__Work required__. Translate this sentence from the research synopsis into Spanish: "Correctional policies provide a conceptual system of knowledge that produces power to move the correctional mandate inevitably along."

__Exercise text__.
Synopsis of Crystal Grass' doctoral research in prison-hospitals
As
occupational therapists working within forensic environments, we
often become frustrated at being prevented from doing mental health
work due to the emphasis on security and correctional priorities.
We begin to wonder about the value placed on the work of mental
health professionals, about the tensions created by the dual
mandates for providing both care and custody, and about how mental
health care becomes subordinated to security and correctional
priorities. Using the theory and method of institutional
ethnography (Smith, 1987; 1990a; 1990b; 1998; 2005; 2006), the
provision of mental health care by frontline workers in a Canadian
prison-hospital was examined to make clear how routine forms of
policy have the capacity to control and mobilize the work of
frontline staff in a way that produces a power for the correctional
mandate of the prison-hospital, which subordinates the mental
health mandate (Dieleman Grass, 2010).
Correctional policies provide a conceptual
system of knowledge that produces power to move the correctional
mandate inevitably along. The dominance of this correctional
conceptual system is amplified by the lack of a comparable
conceptual system of vision for the mental health mandate within
the organization’s policy structure. Policies are understood to be
a central part of the social organization of forensic environments
and, as such, they exert a power generated through the concerting
and mobilization of the work of frontline staff. Understanding that
policy is an authoritative allocation of values, questions arise
about whose values are being legitimized, as well as what values
are absent from existing policies and through what processes.

__Records shown__.
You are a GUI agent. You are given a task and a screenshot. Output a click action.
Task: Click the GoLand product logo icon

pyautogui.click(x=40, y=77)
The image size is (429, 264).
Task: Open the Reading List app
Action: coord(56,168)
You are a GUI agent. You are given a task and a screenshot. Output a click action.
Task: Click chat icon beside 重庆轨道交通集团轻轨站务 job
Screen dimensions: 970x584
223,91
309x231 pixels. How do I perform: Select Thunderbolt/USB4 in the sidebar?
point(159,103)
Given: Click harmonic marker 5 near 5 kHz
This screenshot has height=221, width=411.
==
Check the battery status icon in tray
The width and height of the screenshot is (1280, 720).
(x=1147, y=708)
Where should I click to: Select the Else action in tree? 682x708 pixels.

__Result of the exercise__. Las políticas correccionales proporcionan un sistema conceptual de conocimiento que produce poder para hacer avanzar inevitablemente el mandato correccional.